==== PASSAGE PROVIDED

Servitization is a great business opportunity for micros, but it is important to know what competencies a firm needs when targeting the longer and more profitable customer relationships that servitization may offer. Micros possess limited human resources and thus competencies, and it is crucial for them to understand competence-related challenges in order to operate successfully.

The recent study of micro enterprises in the ProcessSME project indicated that micros face competence-related challenges in servitization in terms of entrepreneurship, functioning under change and financing. Entrepreneurial competencies are strongly linked to recognising opportunities and envisioning future business opportunities. There is also a need for change competencies, both for micros and customers, including the ability and willingness to change by renewing employees’ skills and methods of working. Financial difficulties and a lack of understanding regarding future economic responsibilities were highlighted as challenges as well.

Servitization means enhancing the capabilities and renewing the processes of a company in order to create mutual value for the company and its customers. Micros employ 1–9 people, and thus have limited human resources, and therefore limited competencies. The quality of personnel limits micros from entering the field of servitization. Employees’ individual attitudes and conditions influence new business outputs. The unwillingness to work outside the premises and ambitiousness both indicate the personal valuation of work circumstances and institutional and social appreciations, all of which a micro may find difficult to change.

========
==== PROVIDED INFORMATION

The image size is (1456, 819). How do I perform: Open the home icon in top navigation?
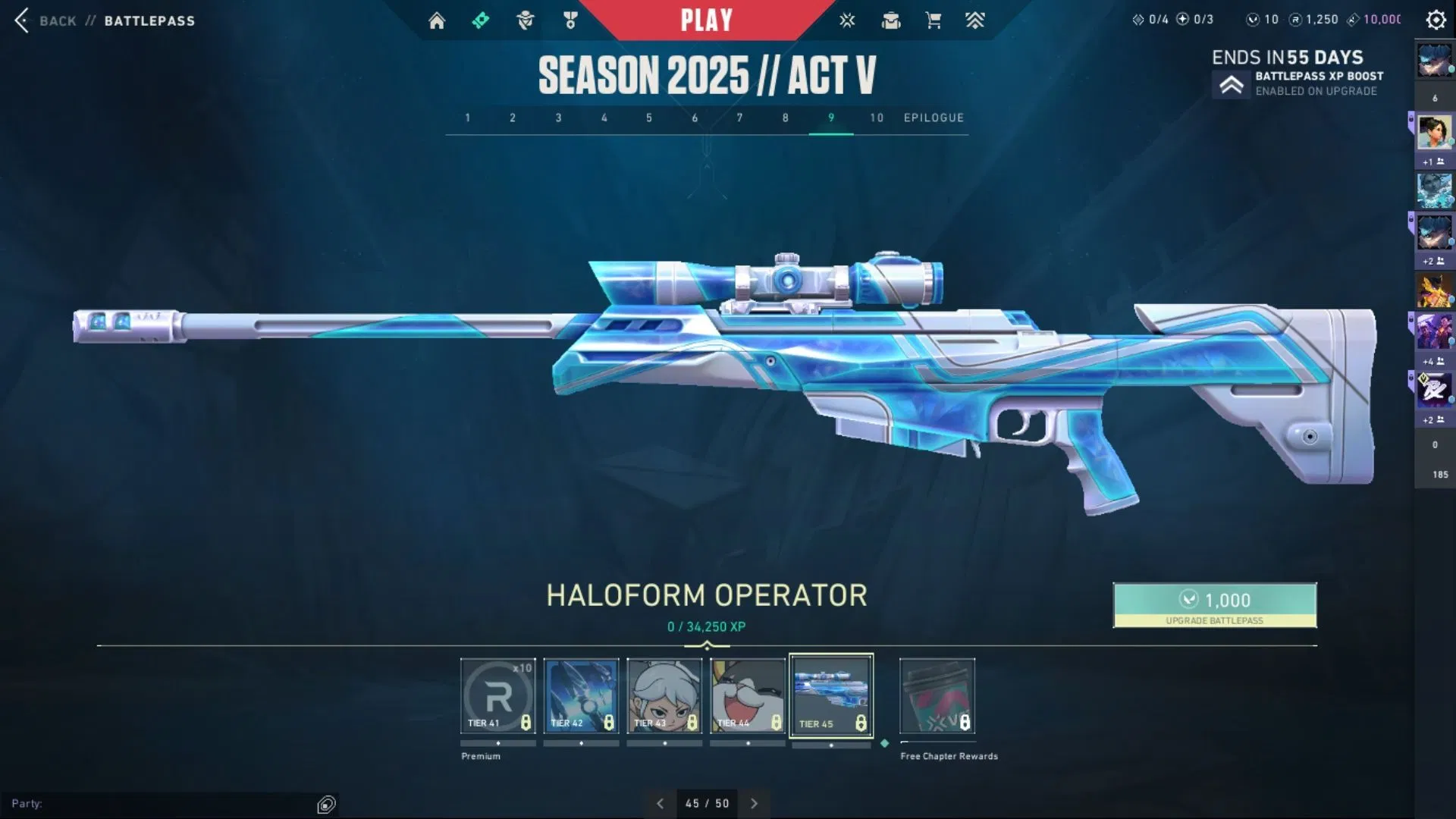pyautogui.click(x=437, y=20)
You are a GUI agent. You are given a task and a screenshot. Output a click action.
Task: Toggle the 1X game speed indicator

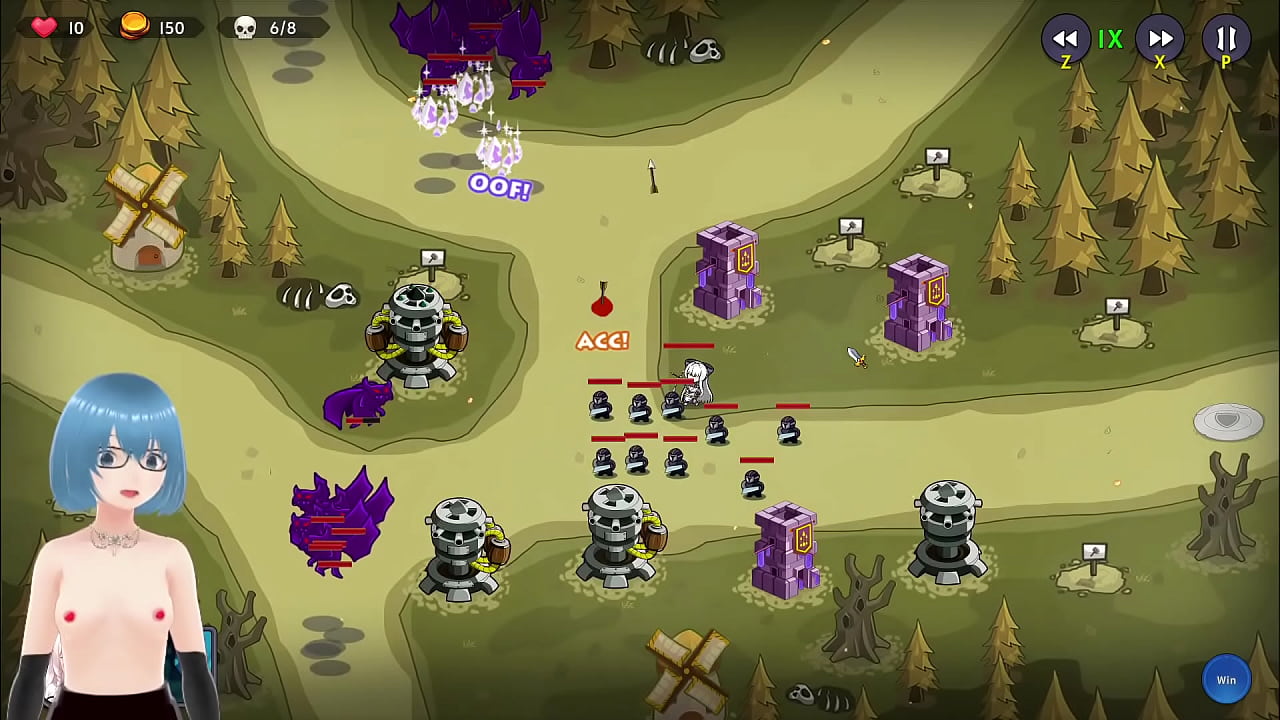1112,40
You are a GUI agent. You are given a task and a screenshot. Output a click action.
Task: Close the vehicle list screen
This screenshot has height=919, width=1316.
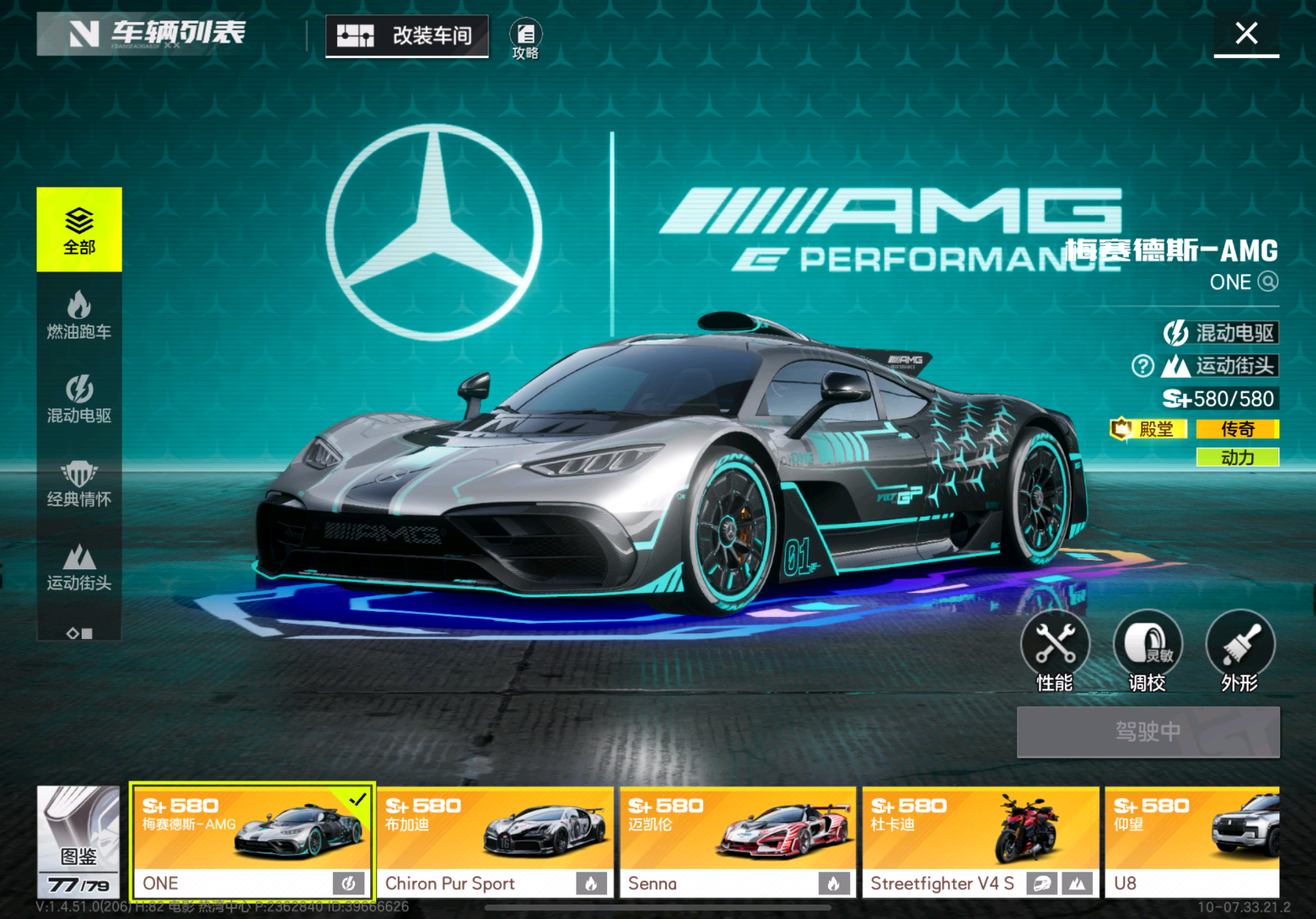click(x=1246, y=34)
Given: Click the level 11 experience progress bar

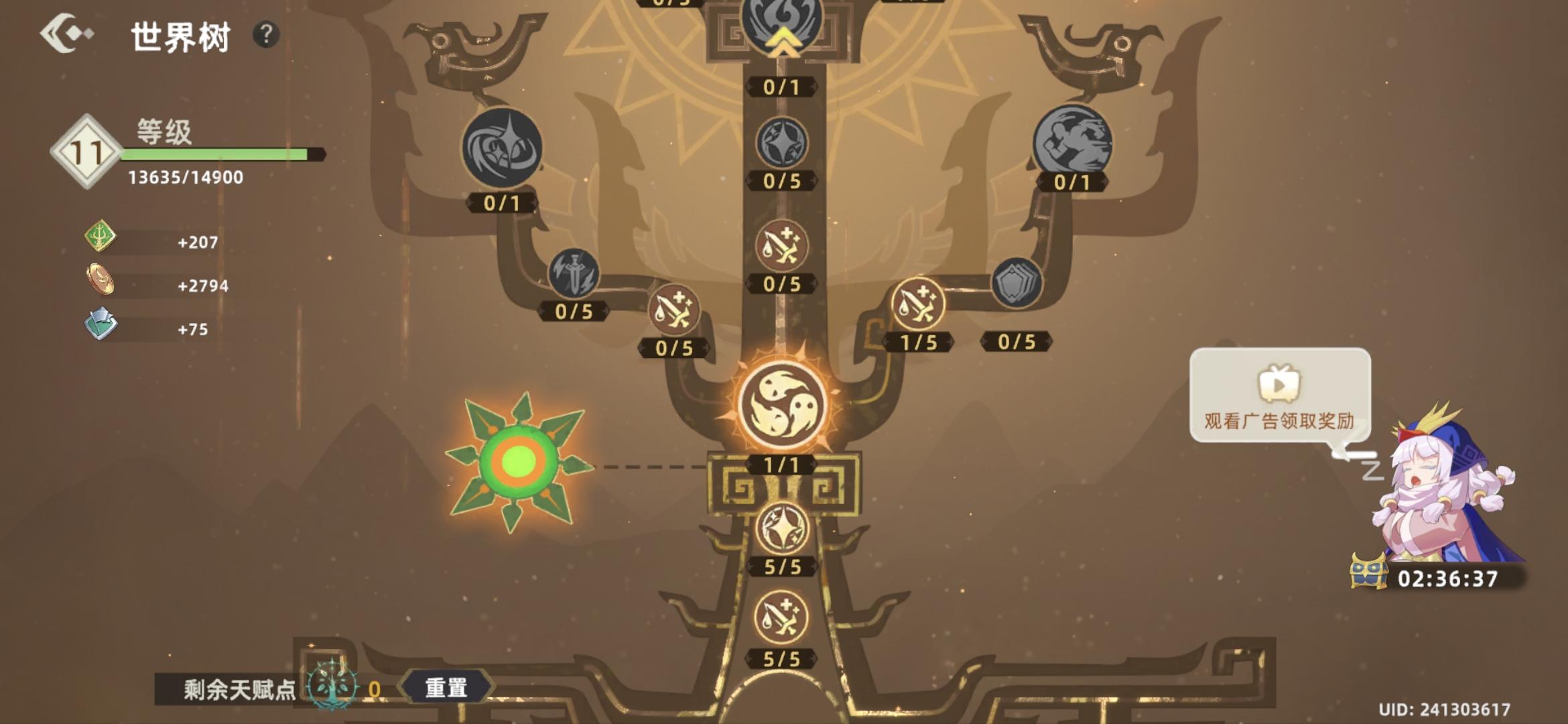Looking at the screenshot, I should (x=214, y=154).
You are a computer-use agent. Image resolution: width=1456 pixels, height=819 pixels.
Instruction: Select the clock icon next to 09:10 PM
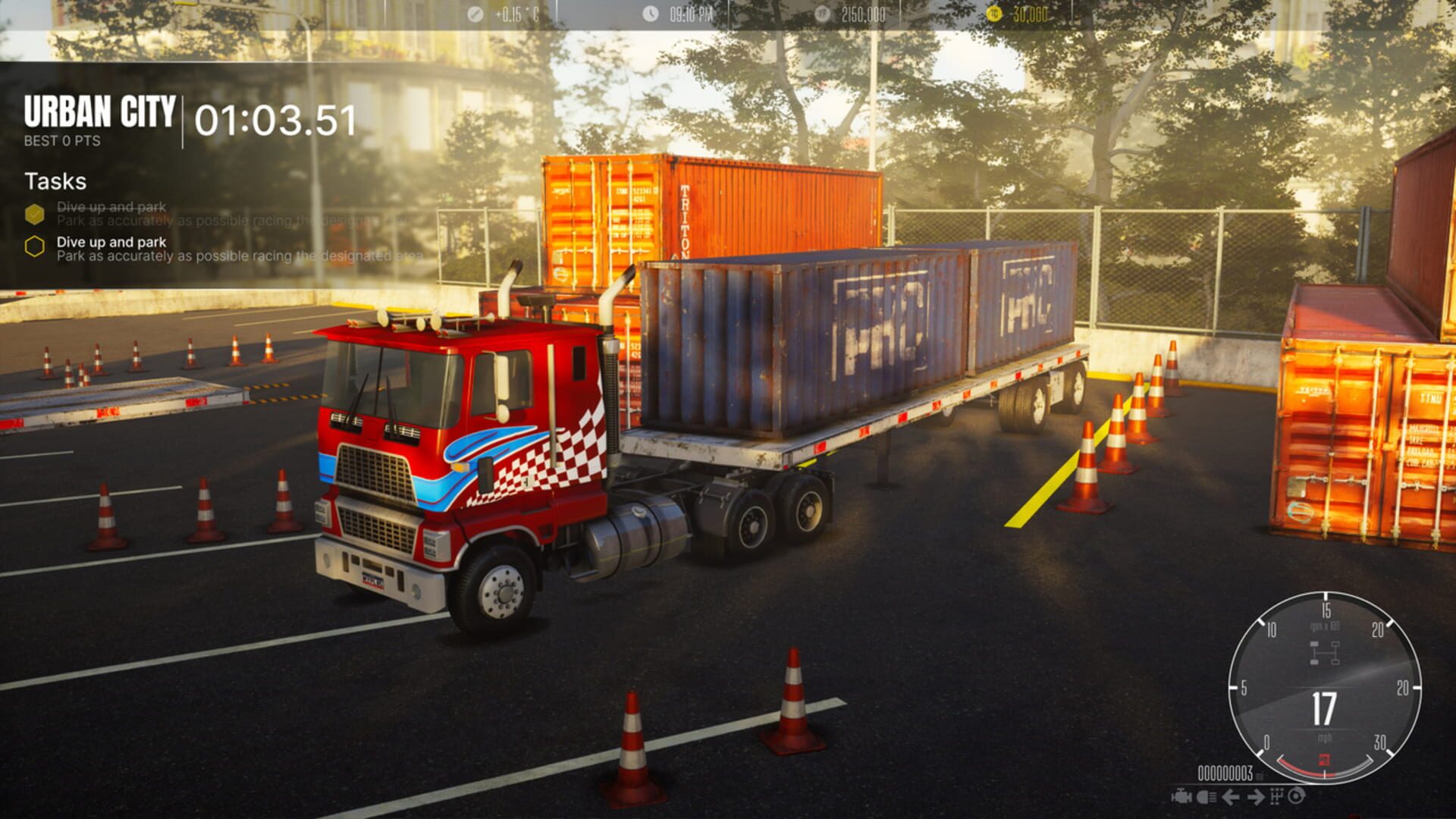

========

▸ **REQUIRED ACTIONS**
a. According to the passage on servitization in micro enterprises, why do micros have limited competencies?
b. Rewrite the servitization passage from the words "Servitization means enhancing" through "difficult to change.", swapping "company" for "firm".

▸ **COMPLETE ANSWERS**
a. Micros employ only 1–9 people, so they have limited human resources and therefore limited competencies.

b.
Servitization means enhancing the capabilities and renewing the processes of a firm in order to create mutual value for the firm and its customers. Micros employ 1–9 people, and thus have limited human resources, and therefore limited competencies. The quality of personnel limits micros from entering the field of servitization. Employees’ individual attitudes and conditions influence new business outputs. The unwillingness to work outside the premises and ambitiousness both indicate the personal valuation of work circumstances and institutional and social appreciations, all of which a micro may find difficult to change.